In news that should be music to the ears of many of you who’ve been anxiously awaiting an opportunity to finally see director Biyi Bandele’s adaptation of Chimamanda Ngozi Adichie’s award-winning novel “Half of a Yellow Sun,” and STILL haven’t seen it (despite a limited theatrical release, and a DVD release last summer), if you have a Netflix streaming account (or have been waiting for it to get to that platform), you can now watch the film there.
It became available just yesterday.
Produced by Andrea Calderwood (“The Last King of Scotland” and “The Constant Gardener”), “Half of a Yellow Sun” first premiered at the 2013 Toronto International Film Festival. The film follows two glamorous twins, Olanna (Thandie Newton) and Kainene (Anika Noni Rose), from a wealthy Nigerian family, who upon returning to a privileged city life in newly independent 1960s Nigeria after their expensive English education, take very different life paths. Olanna shocks her family by going to live with her lover, the “revolutionary professor” Odenigbo (Chiwetel Ejiofor) and his devoted houseboy Ugwu (John Boyega) in the dusty university town of Nsukka; Kainene turns out to be a fiercely successful businesswoman when she takes over the family interests, and surprises even herself when she falls in love with Richard (Joseph Mawle), an English writer. Preoccupied by their romantic entanglements, and a betrayal between the sisters, the events of their life seem to loom larger than politics. However, they become caught up in the events of the Nigerian civil war, in which the lgbo people fought an impassioned struggle to establish Biafra as an independent republic.

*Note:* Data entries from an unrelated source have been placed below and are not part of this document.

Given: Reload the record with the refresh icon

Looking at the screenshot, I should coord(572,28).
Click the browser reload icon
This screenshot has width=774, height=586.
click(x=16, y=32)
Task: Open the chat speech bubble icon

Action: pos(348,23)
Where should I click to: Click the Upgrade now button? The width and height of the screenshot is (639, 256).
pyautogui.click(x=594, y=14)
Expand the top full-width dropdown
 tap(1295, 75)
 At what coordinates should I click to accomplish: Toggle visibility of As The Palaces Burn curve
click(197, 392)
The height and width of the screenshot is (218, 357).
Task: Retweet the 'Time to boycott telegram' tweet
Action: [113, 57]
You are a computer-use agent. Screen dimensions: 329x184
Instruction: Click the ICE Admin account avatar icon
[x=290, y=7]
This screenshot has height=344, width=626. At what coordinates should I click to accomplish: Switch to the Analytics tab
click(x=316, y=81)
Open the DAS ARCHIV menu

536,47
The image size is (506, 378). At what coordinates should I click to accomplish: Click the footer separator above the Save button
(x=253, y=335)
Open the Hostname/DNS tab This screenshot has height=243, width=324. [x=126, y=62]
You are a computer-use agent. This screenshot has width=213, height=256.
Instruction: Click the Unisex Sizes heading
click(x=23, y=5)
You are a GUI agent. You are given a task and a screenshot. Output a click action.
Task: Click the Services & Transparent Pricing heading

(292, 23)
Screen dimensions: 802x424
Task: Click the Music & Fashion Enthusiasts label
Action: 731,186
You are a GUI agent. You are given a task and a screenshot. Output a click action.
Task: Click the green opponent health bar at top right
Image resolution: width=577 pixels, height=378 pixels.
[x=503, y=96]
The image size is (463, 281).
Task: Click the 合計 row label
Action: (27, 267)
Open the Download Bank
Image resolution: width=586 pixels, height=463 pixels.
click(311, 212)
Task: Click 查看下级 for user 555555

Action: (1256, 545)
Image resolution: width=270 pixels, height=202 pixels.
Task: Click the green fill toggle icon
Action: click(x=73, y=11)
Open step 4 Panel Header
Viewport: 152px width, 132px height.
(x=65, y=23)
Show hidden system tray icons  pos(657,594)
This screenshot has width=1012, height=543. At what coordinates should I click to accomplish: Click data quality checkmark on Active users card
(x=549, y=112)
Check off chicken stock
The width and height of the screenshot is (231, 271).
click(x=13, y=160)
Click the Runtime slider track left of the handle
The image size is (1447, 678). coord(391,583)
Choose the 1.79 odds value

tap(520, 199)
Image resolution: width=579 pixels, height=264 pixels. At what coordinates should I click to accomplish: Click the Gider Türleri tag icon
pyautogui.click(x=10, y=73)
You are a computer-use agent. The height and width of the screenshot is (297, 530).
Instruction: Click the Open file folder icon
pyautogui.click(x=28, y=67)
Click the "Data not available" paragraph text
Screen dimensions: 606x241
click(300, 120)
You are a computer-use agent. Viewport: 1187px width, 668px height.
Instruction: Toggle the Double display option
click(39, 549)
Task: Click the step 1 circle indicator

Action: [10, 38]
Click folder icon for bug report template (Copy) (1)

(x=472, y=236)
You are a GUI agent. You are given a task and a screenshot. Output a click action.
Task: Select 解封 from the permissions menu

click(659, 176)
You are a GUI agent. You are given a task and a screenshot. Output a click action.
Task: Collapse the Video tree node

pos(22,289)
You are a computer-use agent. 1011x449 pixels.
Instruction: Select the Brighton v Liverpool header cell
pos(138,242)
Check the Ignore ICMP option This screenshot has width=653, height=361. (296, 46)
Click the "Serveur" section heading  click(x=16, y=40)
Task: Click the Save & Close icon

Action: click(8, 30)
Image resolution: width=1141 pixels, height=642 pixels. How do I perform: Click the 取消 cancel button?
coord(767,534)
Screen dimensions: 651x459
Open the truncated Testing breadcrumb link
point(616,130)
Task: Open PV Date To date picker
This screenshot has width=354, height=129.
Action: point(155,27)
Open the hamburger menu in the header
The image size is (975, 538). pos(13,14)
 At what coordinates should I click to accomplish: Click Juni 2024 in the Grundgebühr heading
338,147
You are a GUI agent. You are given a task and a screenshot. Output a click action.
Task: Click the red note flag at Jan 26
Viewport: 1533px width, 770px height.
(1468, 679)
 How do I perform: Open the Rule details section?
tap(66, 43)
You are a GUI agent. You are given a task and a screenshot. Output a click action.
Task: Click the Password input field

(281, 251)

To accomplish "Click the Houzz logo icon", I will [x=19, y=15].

I did see the film last year, and, in short, while I appreciated the effort to tell this particular story, as well as the film’s visual flare, I was underwhelmed with Bandele’s overall direction of the story. I felt that, with such a strong cast, and source material, a better film could’ve been made. But it’s still worth checking out; I’m just one voice after all; you might watch it and love it far more than I did.
“Half of a Yellow Sun” is rated R and runs 113 minutes.